Luc Blyaert

Le souvenir du château d’eau

Luc Blyaert était rédacteur en chef de Data News

Il faisait exceptionnellement chaud en novembre 1995, lorsque John Cordier parvint à son propre étonnement et à celui de tout un chacun à décrocher la deuxième licence GSM. Le CEO de Belgacom de l’époque, John Goossens, fit alors rapidement installer sur le château d’eau d’Haasrode près de Louvain, quasiment le campus de Telindus, un mât GSM de Proximus. Goossens traita avec condescendance Cordier de menteur, parce qu’il ne pourrait jamais déployer un réseau GSM couvrant tout le pays en l’espace de 9 mois. Pourtant, Telindus y arriva en un temps record.

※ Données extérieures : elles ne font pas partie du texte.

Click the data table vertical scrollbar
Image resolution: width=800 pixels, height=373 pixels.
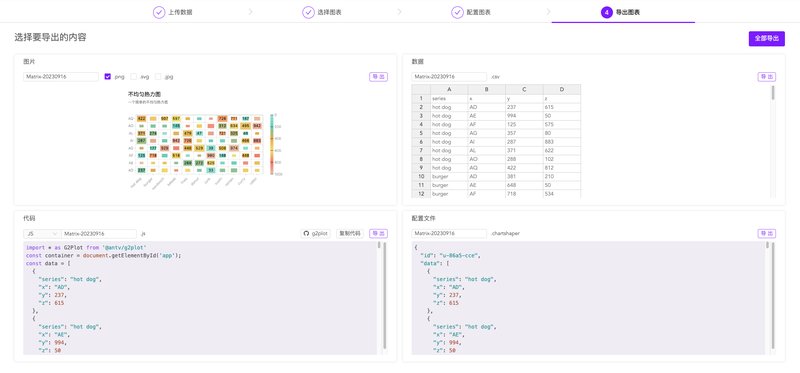773,92
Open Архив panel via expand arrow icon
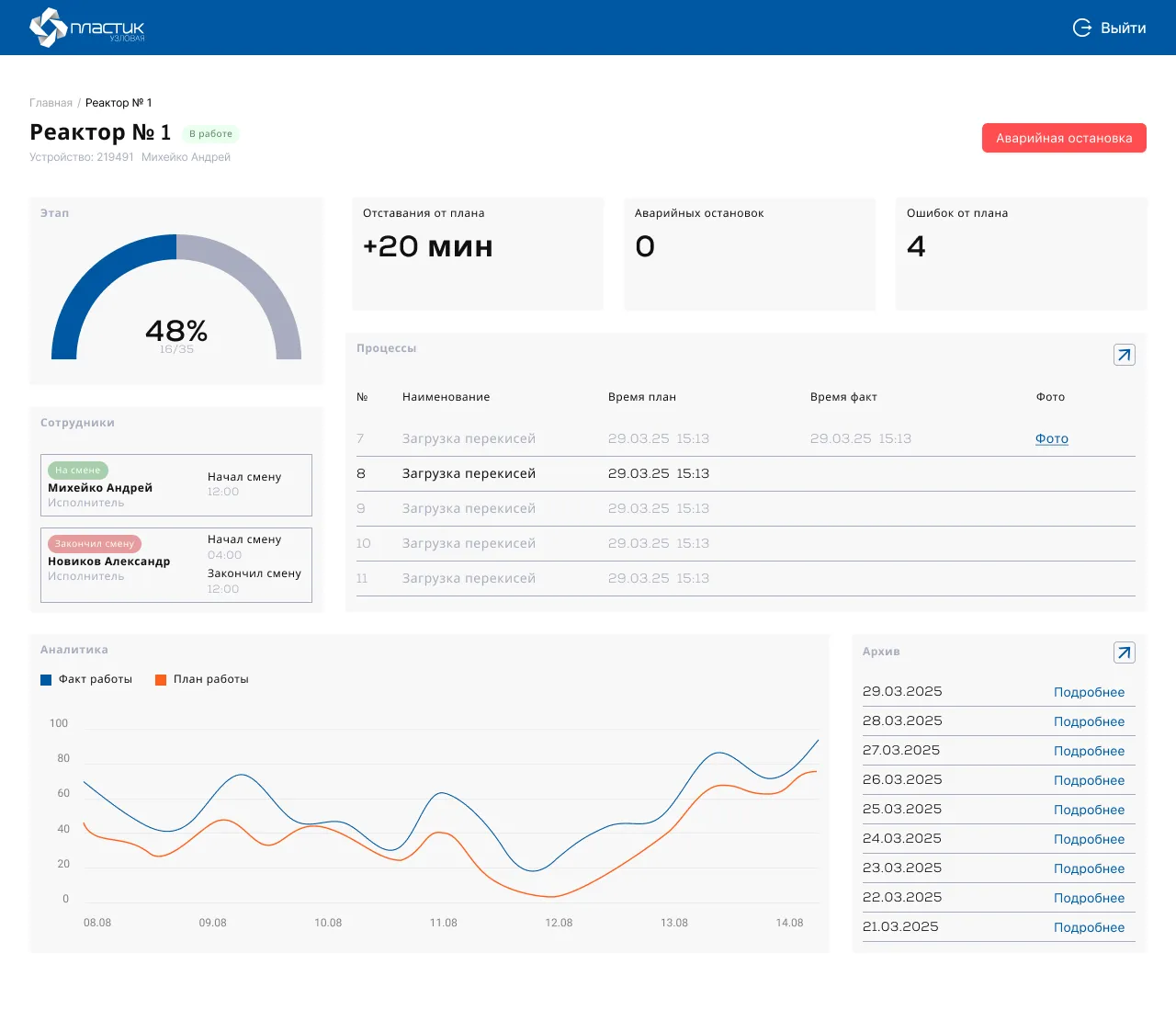Screen dimensions: 1176x1021 [1124, 652]
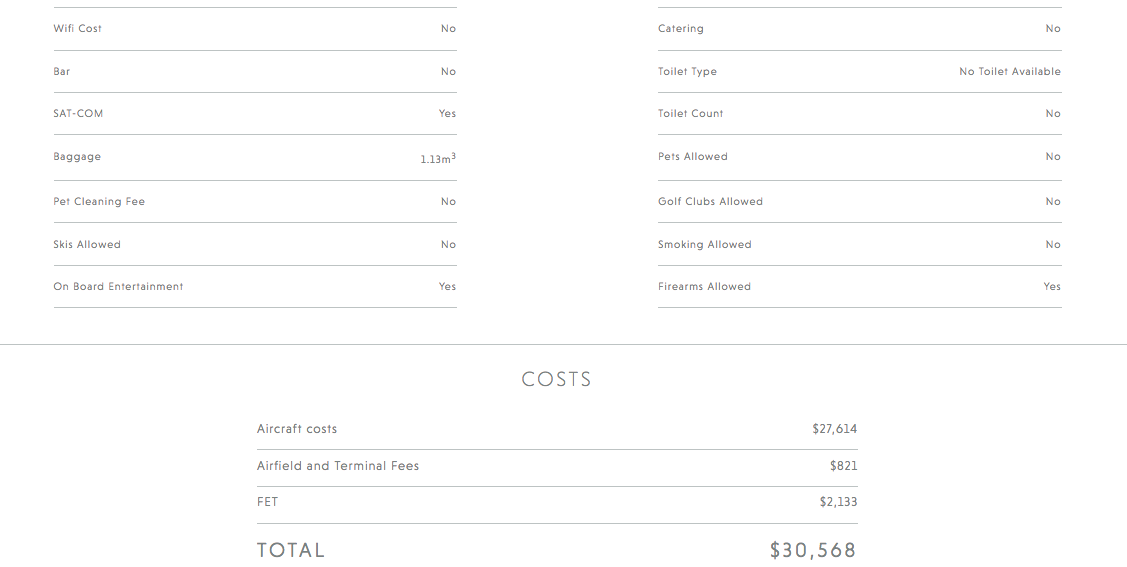Select the Toilet Count label

coord(690,114)
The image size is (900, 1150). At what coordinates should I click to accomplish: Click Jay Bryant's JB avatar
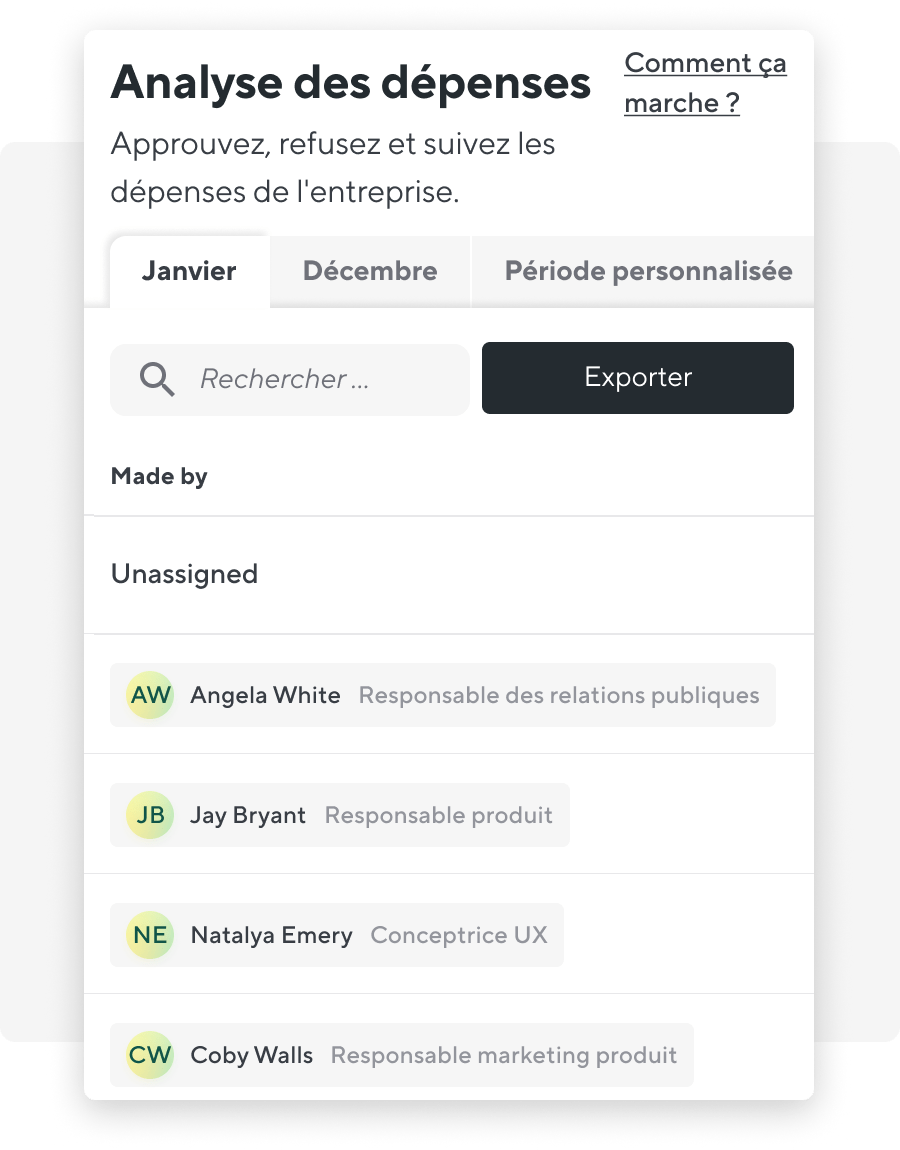[150, 815]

Il faisait exceptionnellement chaud en novembre 1995 – plus de 20° C -, lorsque John Cordier parvint à son propre étonnement et à celui de tout un chacun à décrocher la deuxième licence GSM. Une action tout à fait caractéristique de la bravoure et de l’intrépidité de cet opérateur radio et, par extension, de tout Telindus. Le CEO de Belgacom de l’époque, John Goossens, fit alors rapidement installer sur le château d’eau d’Haasrode près de Louvain, quasiment le campus de Telindus, un mât GSM de Proximus. Goossens traita avec condescendance Cordier de menteur, parce qu’il ne pourrait jamais déployer un réseau GSM couvrant tout le pays en l’espace de 9 mois. Pourtant, Telindus y arriva en un temps record. Tous les bourgmestres furent sollicités personnellement et forcés d’accorder des permis de bâtir, de sorte que fin août, les premiers services purent être proposés.

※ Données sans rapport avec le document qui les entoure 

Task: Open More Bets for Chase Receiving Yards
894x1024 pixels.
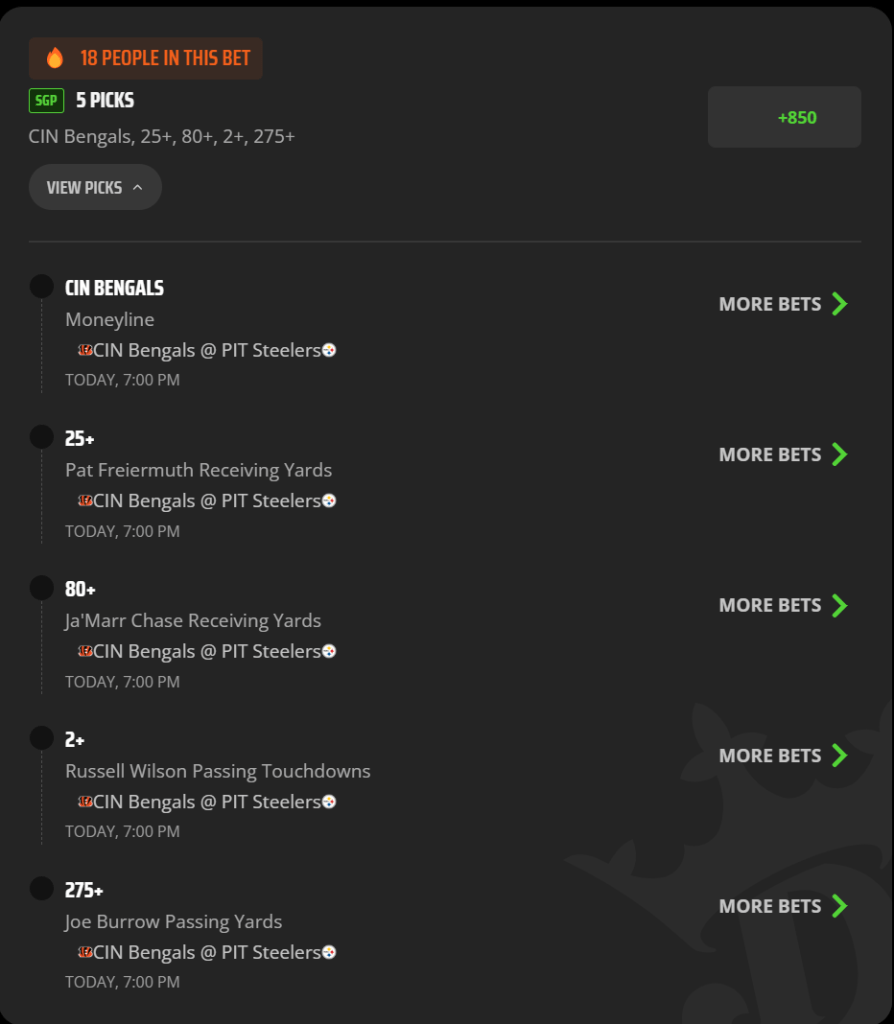Action: pos(783,605)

Très ambitieux, John Cordier voulait placer Telindus dans le top 3 des intégrateurs européens. Ce genre de crânerie, on ne le retrouve plus guère parmi les entrepreneurs belges. Des rachats en France, Allemagne, Suisse, Espagne et Italie suivirent rapidement. Parfois avec des personnages bizarres. Comme ce country manager italien de Telindus qui portait toujours un révolver sur lui. L’on ne sait jamais…

Il y eut aussi souvent du chaos, et les procès d’entreprise – il y en avait déjà! – étaient aisément écartés, quand un client connaissait un problème. Accorder la priorité au client n’était pas une expression en vogue, mais un appel solennel à faire tout, mais alors tout pour remettre le client sur le bon rail. Grandes banques et compagnies d’assurances, institutions publiques, réseau Astrid, Irisnet bruxellois, tous avaient droit à une attention inconditionnelle. Le lien était fort. Lorsqu’on parle maintenant encore avec des collaborateurs de Telindus, l’on sent poindre de la nostalgie.

La grandeur devait être tangible et début 2000, l’on demanda à l’architecte de renom Jo Crepain (entre-temps décédé lui aussi) de concevoir un bâtiment destiné à mettre Telindus en évidence. Cet édifice incroyablement fastueux, cadre du film Loft, fut inauguré en 2003. Un an avant, le flamboyant directeur John Cordier, âgé d’à peine 60 ans, avait quitté ce bas-monde. Mais l’ambition continua d’habiter le personnel Telindus. Et ce, jusqu’au coup réalisé par le patron de Belgacom, Didier Bellens, qui, en rachetant en 2005 le principal intégrateur, voulait non seulement amplifier ses propres services IT, mais aussi et surtout rogner les ailes d’un concurrent de première force. Le fait que le conseil de la concurrence ait odieusement autorisé cette opération, est encore et toujours une énigme pour moi. Telindus est donc tombé entre les mains du dinosaure Belgacom, et la glorieuse appellation fut peu après supprimée, mais l’incroyable fierté de ceux qui y ont travaillé, est elle restée solidement ancrée.

Avant le début novembre – en fait le 13 octobre déjà – le bâtiment devra être évacué, et le dernier fragment de Telindus disparaîtra ainsi. Je suis curieux de voir ce que les nouveaux propriétaires vont faire de l’imposant portrait de John Cordier cloué au mur. Aucune fête n’est prévue là où le réseau a acquis une nouvelle dimension, où les happy hours du vendredi sortaient de l’ordinaire et où d’innombrables réjouissances eurent lieu. Ils sont rares, les dirigeants du secteur ICT belge qui n’ont jamais mis le pied dans le bâtiment Telindus, qui n’y ont jamais levé leur verre et qui ne repenseront pas avec un sentiment de bien-être à l’époque de John Cordier. Une époque qui est définitivement révolue. Seul le mât GSM sur le château d’eau nous le rappelle. Encore un peu.